Halter was born, lives and works in Paris.
From 1967 to 1977, she ran the review Eléments, the first
international publication for Peace in the Middle East. In 1976
she discovered her true vocation – drawing – just as
her husband Marek Halter, a painter at the time, published his first
novel. As if of one accord, they exchanged means of expression.

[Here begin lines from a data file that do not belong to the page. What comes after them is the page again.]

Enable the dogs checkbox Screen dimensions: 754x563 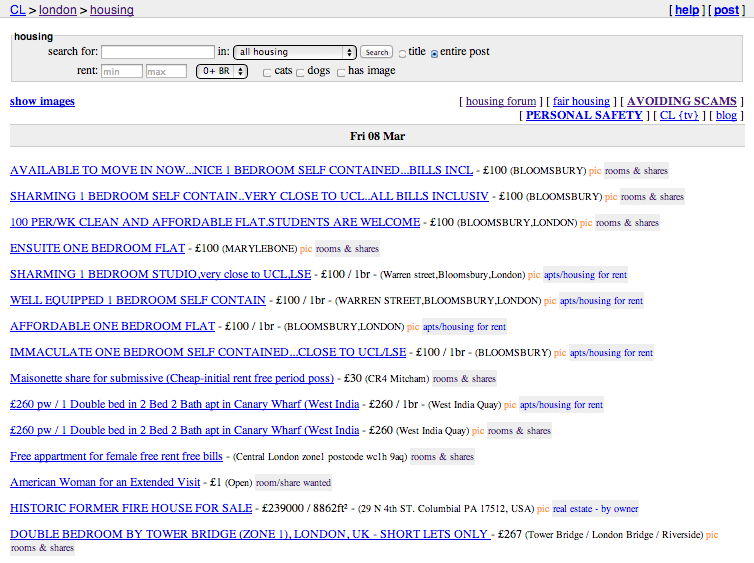click(300, 72)
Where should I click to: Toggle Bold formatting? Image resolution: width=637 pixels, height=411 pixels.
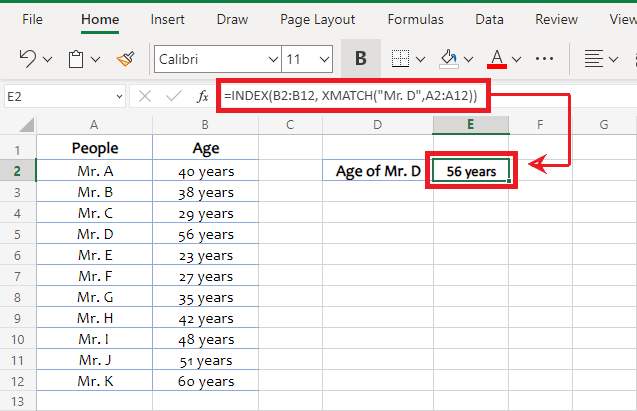point(360,59)
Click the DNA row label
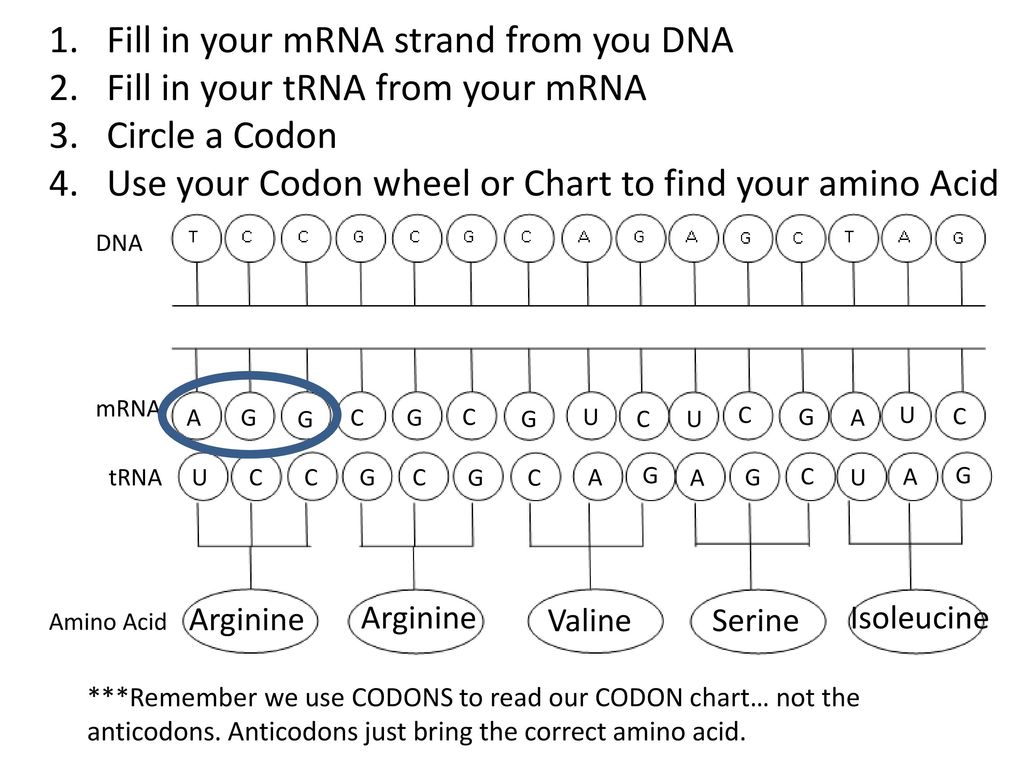The image size is (1024, 768). point(119,244)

This is not to say that Clara Halter has given up working with
letters and signs. Though now, these tiny repetitive modules, worked
under a magnifying glass, contain nothing but script. Script as
a form, deliberately devoid of meaning. To accomplish such original,
minute work, she needs solitude, to withdraw from the world. But
not from time, for Clara Halter draws time. Not until 1992 did she
agree to exhibit her work for the first time. Since then, she has
often shown her work in France and abroad: the Georges Verney-Caron
Gallery in Lyon-Villeurbanne, 1994; the Nathalie Obadia Gallery
in Paris, 1996; several exhibits at the FNAC, a major home entertainment
store in Paris, Strasbourg, Toulouse, Bordeaux, Monaco and Lyons
from 1997 to 1999; the Osiris gallery in Brussels, 1998; participation
in the collective “Scripts, Words, and Text” exhibit
conceived by Philippe Piguet at the Daniel and Florence Guerlain
Contemporary Art Foundation in Jouy-en-Josas; the “Contemporary
Script and Signs” at the J. F. Champollion Museum in Figeac,
2000; frescos for the French Pavilion at the International Fair
in Hanover, 2000; and finally “War or Peace” at the
Hiroshima City Contemporary Art Museum, 2005.

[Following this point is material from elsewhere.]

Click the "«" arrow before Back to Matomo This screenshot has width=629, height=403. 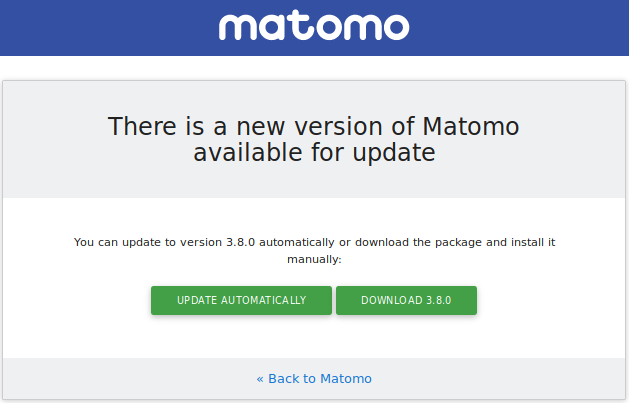coord(260,379)
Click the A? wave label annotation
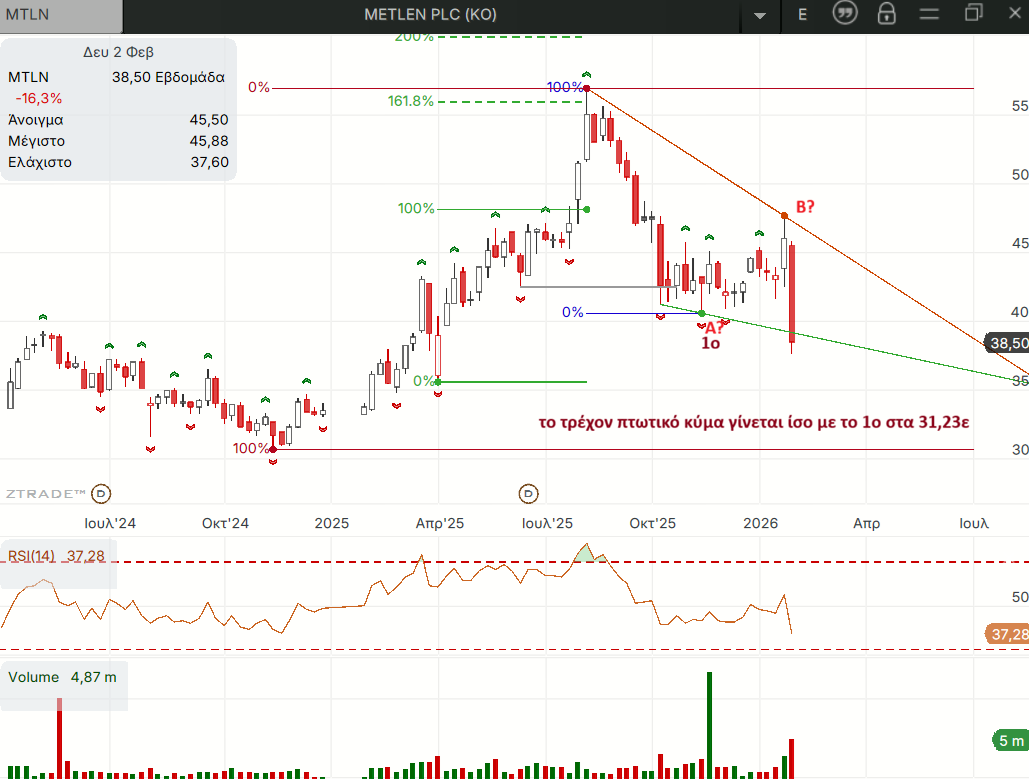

In 2000, Clara Halter took possession of a single word –
PEACE – that she illustrated ad infinitum in every language
and alphabet. This led to the creation, together with architect
Jean-Michel Wilmotte, of three peace monuments: first the Wall for
Peace in Paris on the Champ de Mars;
then the Peace Tower in Saint Petersburg for the town's tercentenary
celebration in 2003; and today, in 2005, the Gates of Peace to commemorate
the 60th anniversary of the dropping of the atomic bomb on Hiroshima.
Since 2000, the artist has conceived a number of multiples for
creators including Lancel, Lanvin, Christofle, Montblanc, Omas and
Her work is exhibited at the Obadia gallery in Paris and figures
in several private collections and at the Fonds National d’Art
Contemporain (National Contemporary Art Fund).